In a 19th-century whaling harbor, the peg-legged captain of the Komquot is obsessed with catching the great white whale, Dicky Moe, to the point of drawing cuts of meat on Dicky Moe's picture, then eating the paper out of insanity. His obsession frightens his crew so badly that they all desert the ship in fear, angering the captain for their cowardly behavior. Shortly afterward, the captain finds Tom searching for food in the harbor, knocks him out and takes him aboard. Tom thinks at first that he is going on a cruise, and sets himself up with a chaise longue and a drink, but the captain almost immediately slams him out of it and forces him to work scrubbing the deck.
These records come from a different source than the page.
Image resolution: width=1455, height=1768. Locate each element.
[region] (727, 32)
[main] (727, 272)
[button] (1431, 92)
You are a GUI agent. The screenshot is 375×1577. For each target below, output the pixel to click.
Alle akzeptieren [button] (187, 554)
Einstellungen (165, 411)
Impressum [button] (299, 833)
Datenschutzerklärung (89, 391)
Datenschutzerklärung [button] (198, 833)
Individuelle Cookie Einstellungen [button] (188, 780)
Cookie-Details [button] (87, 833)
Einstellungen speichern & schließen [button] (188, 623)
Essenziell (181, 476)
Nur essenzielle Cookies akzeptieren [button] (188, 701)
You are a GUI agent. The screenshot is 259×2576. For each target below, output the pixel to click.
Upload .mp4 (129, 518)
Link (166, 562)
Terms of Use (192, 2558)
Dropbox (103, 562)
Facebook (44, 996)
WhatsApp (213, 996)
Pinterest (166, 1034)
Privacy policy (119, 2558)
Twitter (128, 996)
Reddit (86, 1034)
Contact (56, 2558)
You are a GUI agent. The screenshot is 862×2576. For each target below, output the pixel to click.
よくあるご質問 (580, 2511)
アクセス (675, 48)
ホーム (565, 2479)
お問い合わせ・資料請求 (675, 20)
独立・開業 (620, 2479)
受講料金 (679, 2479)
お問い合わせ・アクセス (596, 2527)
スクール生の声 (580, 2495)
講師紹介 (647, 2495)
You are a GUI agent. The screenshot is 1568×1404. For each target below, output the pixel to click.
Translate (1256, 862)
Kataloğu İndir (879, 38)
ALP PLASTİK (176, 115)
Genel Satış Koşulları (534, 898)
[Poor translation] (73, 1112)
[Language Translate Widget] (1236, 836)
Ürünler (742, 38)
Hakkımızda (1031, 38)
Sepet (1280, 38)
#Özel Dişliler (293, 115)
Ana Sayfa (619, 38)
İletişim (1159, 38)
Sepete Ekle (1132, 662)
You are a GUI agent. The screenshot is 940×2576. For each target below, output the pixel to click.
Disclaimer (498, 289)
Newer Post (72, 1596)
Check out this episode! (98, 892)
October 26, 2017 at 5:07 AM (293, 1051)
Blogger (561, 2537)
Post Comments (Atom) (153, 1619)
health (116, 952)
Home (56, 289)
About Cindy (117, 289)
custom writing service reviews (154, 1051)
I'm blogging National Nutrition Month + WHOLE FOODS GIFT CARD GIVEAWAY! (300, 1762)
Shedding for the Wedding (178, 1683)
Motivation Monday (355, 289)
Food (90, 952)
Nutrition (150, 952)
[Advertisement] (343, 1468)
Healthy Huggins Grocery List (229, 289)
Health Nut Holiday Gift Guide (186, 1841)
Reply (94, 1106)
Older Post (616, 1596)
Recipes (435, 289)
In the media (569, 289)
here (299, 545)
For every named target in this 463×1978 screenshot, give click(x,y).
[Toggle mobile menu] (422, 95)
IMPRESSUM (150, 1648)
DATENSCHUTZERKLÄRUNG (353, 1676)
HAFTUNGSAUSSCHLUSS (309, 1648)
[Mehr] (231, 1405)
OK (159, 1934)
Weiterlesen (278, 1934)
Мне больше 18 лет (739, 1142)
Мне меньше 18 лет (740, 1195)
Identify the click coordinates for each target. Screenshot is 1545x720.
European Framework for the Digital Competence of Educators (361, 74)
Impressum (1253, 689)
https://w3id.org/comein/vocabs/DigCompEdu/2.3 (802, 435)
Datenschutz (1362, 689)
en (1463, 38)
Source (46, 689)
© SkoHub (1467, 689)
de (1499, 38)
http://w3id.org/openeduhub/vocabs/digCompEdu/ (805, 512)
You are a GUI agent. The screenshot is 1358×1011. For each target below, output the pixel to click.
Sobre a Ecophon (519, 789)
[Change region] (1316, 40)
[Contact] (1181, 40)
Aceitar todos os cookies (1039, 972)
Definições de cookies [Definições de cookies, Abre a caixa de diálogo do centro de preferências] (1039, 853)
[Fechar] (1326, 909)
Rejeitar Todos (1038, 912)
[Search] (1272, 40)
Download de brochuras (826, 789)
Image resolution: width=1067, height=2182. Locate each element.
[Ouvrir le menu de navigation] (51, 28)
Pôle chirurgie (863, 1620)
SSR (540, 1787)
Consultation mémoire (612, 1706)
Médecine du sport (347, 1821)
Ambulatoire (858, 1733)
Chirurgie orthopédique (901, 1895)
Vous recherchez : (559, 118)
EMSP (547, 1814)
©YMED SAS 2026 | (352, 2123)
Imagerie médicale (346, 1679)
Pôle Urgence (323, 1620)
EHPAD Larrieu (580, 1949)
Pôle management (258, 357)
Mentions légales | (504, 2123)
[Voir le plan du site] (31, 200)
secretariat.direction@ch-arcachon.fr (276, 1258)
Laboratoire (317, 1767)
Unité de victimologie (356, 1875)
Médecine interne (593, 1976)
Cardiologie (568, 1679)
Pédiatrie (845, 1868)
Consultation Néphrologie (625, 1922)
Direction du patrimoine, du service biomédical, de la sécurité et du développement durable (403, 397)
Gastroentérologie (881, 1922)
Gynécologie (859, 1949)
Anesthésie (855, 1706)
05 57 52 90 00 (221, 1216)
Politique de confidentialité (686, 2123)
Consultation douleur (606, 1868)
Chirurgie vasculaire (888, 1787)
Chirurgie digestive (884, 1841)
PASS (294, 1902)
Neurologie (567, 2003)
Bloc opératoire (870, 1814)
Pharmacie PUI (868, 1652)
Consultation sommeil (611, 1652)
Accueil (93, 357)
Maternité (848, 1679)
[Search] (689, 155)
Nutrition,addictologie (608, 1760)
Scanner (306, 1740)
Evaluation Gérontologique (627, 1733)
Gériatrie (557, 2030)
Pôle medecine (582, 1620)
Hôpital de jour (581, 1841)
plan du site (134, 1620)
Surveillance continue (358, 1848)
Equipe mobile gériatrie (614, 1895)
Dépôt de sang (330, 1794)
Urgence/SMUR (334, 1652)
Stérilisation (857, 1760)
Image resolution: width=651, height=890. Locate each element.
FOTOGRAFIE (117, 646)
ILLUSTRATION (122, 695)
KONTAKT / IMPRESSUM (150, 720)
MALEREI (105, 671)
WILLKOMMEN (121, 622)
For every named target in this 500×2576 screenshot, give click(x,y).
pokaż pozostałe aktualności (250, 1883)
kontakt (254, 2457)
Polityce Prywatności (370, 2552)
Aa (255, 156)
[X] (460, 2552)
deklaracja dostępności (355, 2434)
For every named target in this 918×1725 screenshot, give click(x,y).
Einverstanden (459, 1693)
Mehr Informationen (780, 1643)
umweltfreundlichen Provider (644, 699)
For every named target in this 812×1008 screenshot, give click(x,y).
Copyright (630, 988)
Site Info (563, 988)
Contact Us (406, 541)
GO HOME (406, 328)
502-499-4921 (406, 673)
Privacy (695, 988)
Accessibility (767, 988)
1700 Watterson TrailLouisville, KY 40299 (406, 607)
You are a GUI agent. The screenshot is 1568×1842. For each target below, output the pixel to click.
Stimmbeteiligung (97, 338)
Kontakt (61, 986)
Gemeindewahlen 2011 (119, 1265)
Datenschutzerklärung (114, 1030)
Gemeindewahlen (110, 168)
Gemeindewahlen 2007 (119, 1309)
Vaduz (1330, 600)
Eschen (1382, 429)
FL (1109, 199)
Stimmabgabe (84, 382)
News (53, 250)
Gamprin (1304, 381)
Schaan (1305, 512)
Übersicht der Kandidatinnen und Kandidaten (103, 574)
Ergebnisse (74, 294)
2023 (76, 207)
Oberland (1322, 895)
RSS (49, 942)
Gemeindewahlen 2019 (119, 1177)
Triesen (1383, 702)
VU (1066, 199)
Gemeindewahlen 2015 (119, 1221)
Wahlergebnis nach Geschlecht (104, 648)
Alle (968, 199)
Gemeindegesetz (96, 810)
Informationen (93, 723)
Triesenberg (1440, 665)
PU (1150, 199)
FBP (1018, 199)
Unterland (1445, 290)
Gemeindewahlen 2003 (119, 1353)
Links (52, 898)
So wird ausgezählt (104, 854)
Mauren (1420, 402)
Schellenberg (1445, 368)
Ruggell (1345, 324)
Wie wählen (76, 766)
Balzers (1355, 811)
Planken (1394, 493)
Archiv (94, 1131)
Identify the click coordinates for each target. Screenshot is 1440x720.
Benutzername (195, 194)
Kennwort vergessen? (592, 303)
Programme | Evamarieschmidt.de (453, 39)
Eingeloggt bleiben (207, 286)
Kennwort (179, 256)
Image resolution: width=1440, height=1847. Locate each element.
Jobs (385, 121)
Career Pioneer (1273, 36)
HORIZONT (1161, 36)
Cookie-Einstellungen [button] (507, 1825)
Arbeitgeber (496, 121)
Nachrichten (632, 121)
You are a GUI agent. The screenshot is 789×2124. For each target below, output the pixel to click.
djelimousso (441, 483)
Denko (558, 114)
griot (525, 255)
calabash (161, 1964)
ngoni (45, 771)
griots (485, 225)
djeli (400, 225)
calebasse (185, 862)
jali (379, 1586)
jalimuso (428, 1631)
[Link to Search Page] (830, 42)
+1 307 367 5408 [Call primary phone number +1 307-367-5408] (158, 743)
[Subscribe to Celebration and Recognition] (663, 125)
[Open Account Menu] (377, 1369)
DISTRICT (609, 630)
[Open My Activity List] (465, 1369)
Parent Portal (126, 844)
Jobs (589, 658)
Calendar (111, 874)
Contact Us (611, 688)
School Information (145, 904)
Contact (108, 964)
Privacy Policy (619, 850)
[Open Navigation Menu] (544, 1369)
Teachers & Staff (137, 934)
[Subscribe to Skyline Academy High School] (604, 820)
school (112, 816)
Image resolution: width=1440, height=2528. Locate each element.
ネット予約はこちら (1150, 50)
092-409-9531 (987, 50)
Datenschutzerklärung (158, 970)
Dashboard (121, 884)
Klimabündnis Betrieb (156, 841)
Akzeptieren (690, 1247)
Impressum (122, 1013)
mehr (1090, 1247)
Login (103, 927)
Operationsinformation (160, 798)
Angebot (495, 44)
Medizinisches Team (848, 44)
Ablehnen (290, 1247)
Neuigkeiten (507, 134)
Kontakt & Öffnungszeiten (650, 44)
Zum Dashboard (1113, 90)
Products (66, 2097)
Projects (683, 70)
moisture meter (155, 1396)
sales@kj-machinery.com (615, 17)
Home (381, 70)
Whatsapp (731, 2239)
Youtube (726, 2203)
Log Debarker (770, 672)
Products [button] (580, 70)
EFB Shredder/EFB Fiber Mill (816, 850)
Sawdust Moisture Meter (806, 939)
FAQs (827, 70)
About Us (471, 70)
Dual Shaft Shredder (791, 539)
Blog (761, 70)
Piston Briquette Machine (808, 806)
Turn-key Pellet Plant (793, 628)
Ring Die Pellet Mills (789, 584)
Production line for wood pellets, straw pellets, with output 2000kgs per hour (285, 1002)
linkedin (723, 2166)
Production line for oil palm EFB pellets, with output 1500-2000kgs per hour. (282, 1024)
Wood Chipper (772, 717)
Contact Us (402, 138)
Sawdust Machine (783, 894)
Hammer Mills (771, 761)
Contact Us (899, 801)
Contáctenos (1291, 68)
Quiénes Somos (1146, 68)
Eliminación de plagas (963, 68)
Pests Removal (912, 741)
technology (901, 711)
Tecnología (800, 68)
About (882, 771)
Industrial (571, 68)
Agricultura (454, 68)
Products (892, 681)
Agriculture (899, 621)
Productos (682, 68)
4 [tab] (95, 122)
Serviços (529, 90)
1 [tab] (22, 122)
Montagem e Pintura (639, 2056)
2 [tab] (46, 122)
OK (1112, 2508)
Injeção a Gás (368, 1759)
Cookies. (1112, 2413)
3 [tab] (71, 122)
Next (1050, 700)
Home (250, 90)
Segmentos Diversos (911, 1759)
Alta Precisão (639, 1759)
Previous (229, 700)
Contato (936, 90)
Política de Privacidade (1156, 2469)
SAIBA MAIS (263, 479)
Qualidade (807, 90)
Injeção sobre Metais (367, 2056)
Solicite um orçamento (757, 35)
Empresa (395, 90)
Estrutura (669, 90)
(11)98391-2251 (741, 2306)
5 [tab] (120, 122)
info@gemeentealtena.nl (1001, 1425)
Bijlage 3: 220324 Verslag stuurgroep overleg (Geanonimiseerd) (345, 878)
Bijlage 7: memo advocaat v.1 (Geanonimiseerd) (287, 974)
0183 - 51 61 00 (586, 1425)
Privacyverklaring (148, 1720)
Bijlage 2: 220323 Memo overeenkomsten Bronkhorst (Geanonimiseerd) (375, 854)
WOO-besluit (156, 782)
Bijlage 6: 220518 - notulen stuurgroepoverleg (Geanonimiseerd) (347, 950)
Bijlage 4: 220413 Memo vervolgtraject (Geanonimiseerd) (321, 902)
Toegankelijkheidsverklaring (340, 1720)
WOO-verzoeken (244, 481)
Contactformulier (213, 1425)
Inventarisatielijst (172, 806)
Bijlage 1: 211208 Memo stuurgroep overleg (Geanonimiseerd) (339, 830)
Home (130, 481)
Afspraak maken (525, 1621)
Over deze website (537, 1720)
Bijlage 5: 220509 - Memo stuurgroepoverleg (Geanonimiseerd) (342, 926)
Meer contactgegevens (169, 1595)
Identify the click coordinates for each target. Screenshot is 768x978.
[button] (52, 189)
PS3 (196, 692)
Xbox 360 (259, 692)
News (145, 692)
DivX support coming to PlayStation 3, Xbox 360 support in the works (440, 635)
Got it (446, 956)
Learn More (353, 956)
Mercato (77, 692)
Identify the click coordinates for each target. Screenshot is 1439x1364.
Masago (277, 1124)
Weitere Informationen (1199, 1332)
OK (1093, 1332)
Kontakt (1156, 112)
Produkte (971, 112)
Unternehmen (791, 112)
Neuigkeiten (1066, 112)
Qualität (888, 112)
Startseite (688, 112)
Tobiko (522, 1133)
As Tom works, he sees Jerry set up a beach chair outside his hole. He grabs Jerry and scrubs away all his colors, leaving the mouse visible only as an outline. Jerry returns to his hole to get his colors back, switches Tom's water bucket for one filled with tar and tricks him into scrubbing the deck with it. Tom chases Jerry across the deck, only to get the entire bucket of tar dumped on him from head to toe; he briefly poses as the captain's shadow to avoid being spotted and attacked, then gets wiped clean when the captain slams a door open, smashing him into the wall.

Next Tom spots Jerry lounging in the rigging; he goes mad and begins (or tries) to shake him loose by undoing the knots. One of the heavy blocks swings loose and knocks Tom into a barrel of harpoons, leaving his nose stuck in one of them as the captain grabs it. Enraged, the captain pulls every which way and finally throws the harpoon for target practice, finally dislodging Tom. Jerry tricks Tom into stabbing his own tail with the harpoon thinking it is a white mouse. Tom sets a trap with a dangling anvil; Jerry comes, but spots the trap and switches Tom's bait (a piece of cheese) with a fish to mess with him. Tom dives for the fish, but the anvil drops on his own head, sending Tom crashing through the ship's hull and into the ocean.

With the help of a rope thrown by Jerry, Tom climbs back on board just as the captain sights Dicky Moe and fires a harpoon gun at him, and the rope flies up. Tom realizes too late that he is holding the free end of the harpoon's rope and therefore gets yanked off the ship. As the whale swims off with Tom tied to him by the rope, weakly screaming "Help", the captain shouts for him to "COME BACK WITH MY WHALE!!!" In his hole, Jerry settles down with a book and reads it, scoffing at the situation.

References

  1. ^ Lenburg, Jeff (1999). The Encyclopedia of Animated Cartoons. Checkmark Books. pp. 150–151. ISBN 0-8160-3831-7.